To The Mothers: 7 Signs That You Could Be Raising Your Son To Be A “No-Good Man”
Whenever women congregate, the conversation may easily turn toward endless tales of “no-good men.” You know, the liars, cheats and heart breakers. Chances are, you’ve dated, been in love with, or even married a man before realizing he was of the “no-good” variety, without considering how he got that way.
Society’s unspoken secret is that parents influence your habits, tendencies and relationships, for better or worse. No one’s perfect, including mom and dad. The most many can hope for is that your parent’s imperfections balance each other out so neither screws you up too much.
Far too many boys in black communities are being raised by single mothers, which throws the whole balancing act off. It also puts all the child-rearing on moms shoulders. Many of the lessons children learn from parents are informal and so subtle that you can teach plenty of bad lessons without even trying.
Fast forward a couple decades and your sweet little boy is the grown man women love to complain about. Clearly, grown people are responsible for their own actions, but it’s a lot harder to make better decisions when you’ve been weaned on no-good habits since birth.
Parenting is a challenging job, with far too few displays of recognition or positive guidance.
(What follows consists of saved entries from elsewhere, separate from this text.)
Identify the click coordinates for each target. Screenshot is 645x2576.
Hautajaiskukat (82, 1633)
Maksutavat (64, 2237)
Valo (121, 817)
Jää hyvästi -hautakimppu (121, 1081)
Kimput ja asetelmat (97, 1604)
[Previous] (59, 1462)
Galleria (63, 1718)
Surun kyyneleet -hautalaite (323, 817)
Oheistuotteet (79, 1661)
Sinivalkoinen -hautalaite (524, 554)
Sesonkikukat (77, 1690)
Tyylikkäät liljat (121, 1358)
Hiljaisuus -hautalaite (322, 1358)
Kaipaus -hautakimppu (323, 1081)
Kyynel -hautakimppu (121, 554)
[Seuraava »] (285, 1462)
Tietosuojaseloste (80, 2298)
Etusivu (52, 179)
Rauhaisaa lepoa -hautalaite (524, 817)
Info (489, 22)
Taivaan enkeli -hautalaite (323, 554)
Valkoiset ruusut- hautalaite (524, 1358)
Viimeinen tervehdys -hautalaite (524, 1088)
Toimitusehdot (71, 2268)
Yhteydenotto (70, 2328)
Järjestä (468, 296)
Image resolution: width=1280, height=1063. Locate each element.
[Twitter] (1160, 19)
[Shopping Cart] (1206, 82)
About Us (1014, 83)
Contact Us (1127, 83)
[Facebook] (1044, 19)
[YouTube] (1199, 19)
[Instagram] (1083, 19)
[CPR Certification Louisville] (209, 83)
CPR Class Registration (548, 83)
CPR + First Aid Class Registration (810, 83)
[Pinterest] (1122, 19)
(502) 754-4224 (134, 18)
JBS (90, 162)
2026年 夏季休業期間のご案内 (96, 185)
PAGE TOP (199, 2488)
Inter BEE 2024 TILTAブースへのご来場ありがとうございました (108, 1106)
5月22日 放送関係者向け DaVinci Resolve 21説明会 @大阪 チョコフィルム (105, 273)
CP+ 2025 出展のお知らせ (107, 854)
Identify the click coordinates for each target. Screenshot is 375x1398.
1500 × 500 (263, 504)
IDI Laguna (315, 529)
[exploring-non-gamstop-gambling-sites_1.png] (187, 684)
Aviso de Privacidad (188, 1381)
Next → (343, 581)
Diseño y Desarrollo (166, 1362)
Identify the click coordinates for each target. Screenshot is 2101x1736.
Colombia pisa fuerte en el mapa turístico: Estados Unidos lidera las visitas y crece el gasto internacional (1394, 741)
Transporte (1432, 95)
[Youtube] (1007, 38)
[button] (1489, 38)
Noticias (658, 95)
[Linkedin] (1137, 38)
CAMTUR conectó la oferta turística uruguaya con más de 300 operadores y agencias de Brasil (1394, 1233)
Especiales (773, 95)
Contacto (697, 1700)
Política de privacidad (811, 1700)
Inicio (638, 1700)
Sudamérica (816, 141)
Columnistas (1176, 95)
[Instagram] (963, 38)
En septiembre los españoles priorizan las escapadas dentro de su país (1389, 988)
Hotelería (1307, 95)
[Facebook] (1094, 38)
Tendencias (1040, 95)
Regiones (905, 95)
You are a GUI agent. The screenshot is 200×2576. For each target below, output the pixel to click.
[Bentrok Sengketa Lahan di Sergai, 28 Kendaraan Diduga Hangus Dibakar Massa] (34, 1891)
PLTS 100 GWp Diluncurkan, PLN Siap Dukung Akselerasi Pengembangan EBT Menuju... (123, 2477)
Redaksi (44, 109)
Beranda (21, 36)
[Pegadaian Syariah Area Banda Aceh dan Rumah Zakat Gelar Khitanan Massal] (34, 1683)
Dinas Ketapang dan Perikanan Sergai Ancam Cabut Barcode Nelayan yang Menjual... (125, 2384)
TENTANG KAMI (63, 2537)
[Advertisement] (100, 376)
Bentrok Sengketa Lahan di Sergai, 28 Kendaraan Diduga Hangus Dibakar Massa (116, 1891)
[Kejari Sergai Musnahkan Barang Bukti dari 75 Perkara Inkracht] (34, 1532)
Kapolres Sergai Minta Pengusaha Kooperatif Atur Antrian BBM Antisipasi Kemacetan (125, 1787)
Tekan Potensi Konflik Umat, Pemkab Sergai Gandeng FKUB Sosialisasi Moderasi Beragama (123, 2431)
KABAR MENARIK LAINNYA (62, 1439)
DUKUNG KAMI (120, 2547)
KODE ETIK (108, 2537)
But no one wants to raise a child who causes heartbreak and suffering to others.
If you can identify with any of the following, stop, think about your goals for your child, then take action.
Boys will be boys and single moms may need to be a bit more aggressive (i.e., use more bass in the voice to snap their children in line). If all this aggressive talk (which turns into yelling) makes up even half of the interactions with your child, however, you’re sending him down a slippery slope.
Little boys adore their moms and the relationship you build with him is a template for future relationships with women. Do you really want him to feel like the only way he can communicate with a woman is through screaming and shouting?
Does it hurt to tell your child no? Is the two letter shutdown reserved solely for dangerous situations or when your back is against the wall? It just breaks your heart to utter “no” to your sweet little prince, huh?
Get over it. Fast. “No,” is a natural part of life that builds character, perspective and negotiation skills. Being a “yes” mom is a great way to raise a self-absorbed, egotistical and emotionally selfish man.
Find a balance between succumbing to your kid’s every childish whim and building his confidence and ambition.
Servant moms wait on their boys hand and foot, (i.e., A little boy drops ketchup on his kicks, grunts and points and mom swoops in like the help).
By all means, take care of your babies! Just don’t forget the goal is to raise a man who will be expected to take care of himself, and possibly a family of his own.
Granted, the age of the child determines how much he’s ready to do, but he’s learning either way. How do you not be a servant mom in such a situation? Make it a lesson. “This is a napkin, and this is how you wipe. Now take care of that!”
This one’s a no brainer. Your son is sure to love you, despite using your love as a merry-go-round for an assortment of men. But he’ll likely identify or pick up habits of those male “role models,” which is far from ideal. Not to mention, if his classmates catch wind that you’re a little too free sexually and start cracking on you, little man will have to aggressively defend your honor, and that’s not even fair…
As a single mom, you want your son to honor what you say, but no matter how much bass you put in your voice, a child will have a tough time respecting your commands and promises if you can’t keep your word. The toughest part of disciplining children is sticking to your guns, (i.e., If you say you’re going to the park, then go to the park. Likewise, if you tell your little man no cake before dinner, don’t dare back down to puppy dog eyes).
Flaky moms breed men with a shaky sense of integrity. Small or large, when you renege on your word, you break a commitment and teach your son that it’s completely acceptable to say one thing and then do another.
It’s no secret, kids need a mom present, active and engaged in their life. As soon as a child is old enough to conceptualize who his real mother is and why she isn’t around, he’s on track to a lifetime of resentment and other emotional hangups that carry right on into adulthood. Of course, this also rings true to absent fathers too.
Few things are worse for a kid’s psyche than the moms who wish they weren’t moms or just the mom of a better son. Maybe you weren’t ready to be a mom, or you’re still in shock of being left to parent alone, or maybe you even wish your son was more like this or that.
Get over it, fast. First, you’ll have to face the emotions you’re having and deal with them accordingly rather than pretend to be happy because children pick up on the real thing easily. Get your act together and learn to love your child for who he is, despite the circumstances of how he got there and your current situation, and work to find ways you can build on the man he will become.